■ **The task**
Across these entries, report how many lines include the string "account", with nothing but the number.

Stored items
—————

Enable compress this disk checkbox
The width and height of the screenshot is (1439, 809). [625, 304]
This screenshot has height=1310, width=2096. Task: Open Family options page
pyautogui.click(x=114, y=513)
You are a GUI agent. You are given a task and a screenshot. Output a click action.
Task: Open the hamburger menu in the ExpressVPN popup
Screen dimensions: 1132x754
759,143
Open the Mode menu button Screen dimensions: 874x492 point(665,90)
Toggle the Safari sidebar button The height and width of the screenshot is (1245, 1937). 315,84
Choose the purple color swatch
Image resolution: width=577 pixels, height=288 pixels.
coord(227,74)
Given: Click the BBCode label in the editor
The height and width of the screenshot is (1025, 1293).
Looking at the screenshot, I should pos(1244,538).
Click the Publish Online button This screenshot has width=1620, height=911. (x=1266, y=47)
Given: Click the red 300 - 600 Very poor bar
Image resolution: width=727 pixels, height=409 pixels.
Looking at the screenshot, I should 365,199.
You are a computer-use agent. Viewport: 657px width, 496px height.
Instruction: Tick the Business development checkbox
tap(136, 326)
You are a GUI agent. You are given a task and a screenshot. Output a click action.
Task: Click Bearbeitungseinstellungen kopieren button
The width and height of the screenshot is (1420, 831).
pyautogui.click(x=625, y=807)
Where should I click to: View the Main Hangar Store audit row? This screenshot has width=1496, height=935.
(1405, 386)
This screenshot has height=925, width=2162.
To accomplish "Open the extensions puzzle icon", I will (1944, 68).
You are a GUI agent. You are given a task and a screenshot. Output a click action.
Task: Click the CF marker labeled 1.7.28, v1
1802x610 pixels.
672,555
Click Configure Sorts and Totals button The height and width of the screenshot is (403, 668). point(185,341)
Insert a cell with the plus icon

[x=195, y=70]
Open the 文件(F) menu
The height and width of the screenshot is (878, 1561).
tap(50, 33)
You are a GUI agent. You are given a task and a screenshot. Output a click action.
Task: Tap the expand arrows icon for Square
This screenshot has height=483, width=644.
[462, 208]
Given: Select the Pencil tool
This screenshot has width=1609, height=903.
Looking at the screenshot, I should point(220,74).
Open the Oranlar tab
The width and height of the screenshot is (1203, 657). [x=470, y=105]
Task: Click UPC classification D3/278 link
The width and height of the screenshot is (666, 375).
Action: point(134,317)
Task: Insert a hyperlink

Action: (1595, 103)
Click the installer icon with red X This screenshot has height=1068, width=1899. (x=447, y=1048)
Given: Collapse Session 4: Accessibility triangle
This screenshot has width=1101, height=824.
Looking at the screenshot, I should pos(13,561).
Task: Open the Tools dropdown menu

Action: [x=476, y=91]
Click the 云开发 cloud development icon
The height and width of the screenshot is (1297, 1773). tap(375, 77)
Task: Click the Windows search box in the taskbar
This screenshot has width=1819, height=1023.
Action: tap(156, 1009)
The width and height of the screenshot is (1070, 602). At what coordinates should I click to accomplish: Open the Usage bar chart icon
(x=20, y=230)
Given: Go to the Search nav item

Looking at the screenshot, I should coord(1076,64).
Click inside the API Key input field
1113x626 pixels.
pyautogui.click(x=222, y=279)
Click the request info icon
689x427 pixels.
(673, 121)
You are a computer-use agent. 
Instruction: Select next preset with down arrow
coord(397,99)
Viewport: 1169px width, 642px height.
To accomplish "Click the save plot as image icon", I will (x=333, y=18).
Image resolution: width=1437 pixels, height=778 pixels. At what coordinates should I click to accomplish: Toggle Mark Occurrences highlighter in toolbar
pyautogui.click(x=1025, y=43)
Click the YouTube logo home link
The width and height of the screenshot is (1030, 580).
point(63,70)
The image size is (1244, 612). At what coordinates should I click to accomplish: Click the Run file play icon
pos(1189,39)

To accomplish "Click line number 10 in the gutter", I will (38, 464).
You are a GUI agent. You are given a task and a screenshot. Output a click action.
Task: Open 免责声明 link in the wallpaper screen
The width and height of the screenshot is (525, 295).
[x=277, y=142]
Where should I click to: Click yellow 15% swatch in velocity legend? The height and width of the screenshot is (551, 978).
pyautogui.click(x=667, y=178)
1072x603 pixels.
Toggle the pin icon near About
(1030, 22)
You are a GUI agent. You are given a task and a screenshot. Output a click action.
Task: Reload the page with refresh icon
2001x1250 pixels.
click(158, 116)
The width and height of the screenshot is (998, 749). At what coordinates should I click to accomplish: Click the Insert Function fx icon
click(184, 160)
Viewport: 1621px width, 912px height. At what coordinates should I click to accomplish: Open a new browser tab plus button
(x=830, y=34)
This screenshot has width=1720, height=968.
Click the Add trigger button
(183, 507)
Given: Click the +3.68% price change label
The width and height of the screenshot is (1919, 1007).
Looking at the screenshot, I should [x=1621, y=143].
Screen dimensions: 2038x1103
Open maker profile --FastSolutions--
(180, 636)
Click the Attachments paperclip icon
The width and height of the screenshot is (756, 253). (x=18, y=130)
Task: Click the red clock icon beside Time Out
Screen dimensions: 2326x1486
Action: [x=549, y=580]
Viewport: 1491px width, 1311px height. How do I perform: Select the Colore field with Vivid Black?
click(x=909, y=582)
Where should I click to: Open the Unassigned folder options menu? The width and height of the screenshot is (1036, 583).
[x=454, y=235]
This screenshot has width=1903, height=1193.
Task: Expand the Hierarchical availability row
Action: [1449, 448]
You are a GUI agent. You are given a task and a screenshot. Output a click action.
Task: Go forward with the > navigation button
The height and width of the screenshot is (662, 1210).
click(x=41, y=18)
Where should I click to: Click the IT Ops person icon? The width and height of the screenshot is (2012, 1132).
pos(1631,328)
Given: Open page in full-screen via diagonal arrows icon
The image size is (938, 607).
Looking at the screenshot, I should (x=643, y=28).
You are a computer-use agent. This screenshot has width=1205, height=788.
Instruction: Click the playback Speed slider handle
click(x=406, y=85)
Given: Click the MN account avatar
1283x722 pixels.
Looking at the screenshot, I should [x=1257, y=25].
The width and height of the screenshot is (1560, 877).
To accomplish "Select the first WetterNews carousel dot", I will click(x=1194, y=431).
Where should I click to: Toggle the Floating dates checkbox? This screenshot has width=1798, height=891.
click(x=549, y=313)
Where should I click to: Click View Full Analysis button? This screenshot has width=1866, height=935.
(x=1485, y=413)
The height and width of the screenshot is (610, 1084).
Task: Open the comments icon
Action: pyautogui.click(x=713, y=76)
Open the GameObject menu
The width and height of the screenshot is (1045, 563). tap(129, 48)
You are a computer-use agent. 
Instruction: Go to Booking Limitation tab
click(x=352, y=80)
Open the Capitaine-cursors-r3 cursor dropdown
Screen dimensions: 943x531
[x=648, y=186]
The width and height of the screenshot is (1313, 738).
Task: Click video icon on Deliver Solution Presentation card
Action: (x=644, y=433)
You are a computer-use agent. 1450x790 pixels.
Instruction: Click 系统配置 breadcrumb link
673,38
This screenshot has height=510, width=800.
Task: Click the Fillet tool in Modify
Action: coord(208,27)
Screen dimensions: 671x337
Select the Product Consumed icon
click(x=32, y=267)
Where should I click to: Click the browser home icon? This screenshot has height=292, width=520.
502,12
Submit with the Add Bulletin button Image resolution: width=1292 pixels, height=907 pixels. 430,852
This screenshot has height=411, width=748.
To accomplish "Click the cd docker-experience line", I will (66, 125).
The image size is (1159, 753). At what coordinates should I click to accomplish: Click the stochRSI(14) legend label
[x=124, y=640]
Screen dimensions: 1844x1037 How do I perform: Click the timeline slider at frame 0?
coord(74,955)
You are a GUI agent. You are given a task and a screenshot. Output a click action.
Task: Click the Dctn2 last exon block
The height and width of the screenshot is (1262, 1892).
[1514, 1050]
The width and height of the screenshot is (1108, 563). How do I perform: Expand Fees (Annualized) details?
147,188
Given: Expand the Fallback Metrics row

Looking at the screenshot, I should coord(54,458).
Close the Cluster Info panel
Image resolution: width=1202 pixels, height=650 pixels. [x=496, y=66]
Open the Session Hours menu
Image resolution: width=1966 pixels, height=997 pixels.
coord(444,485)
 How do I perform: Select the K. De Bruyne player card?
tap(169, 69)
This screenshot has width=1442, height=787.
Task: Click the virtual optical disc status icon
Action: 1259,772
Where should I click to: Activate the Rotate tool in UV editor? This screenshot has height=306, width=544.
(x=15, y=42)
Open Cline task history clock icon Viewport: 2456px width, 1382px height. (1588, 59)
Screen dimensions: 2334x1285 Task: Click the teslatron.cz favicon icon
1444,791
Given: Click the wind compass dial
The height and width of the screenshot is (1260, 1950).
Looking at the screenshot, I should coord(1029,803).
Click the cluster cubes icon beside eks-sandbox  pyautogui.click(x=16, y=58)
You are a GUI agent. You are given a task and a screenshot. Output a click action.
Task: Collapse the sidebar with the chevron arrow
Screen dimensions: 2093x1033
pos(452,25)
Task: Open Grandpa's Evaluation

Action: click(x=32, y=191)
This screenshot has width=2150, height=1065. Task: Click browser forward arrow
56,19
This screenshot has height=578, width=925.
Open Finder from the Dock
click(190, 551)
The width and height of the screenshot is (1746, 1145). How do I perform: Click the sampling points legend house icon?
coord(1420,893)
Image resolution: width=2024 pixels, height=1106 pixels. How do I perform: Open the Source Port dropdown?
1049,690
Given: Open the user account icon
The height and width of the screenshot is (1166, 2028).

—————

■ **Task result**
2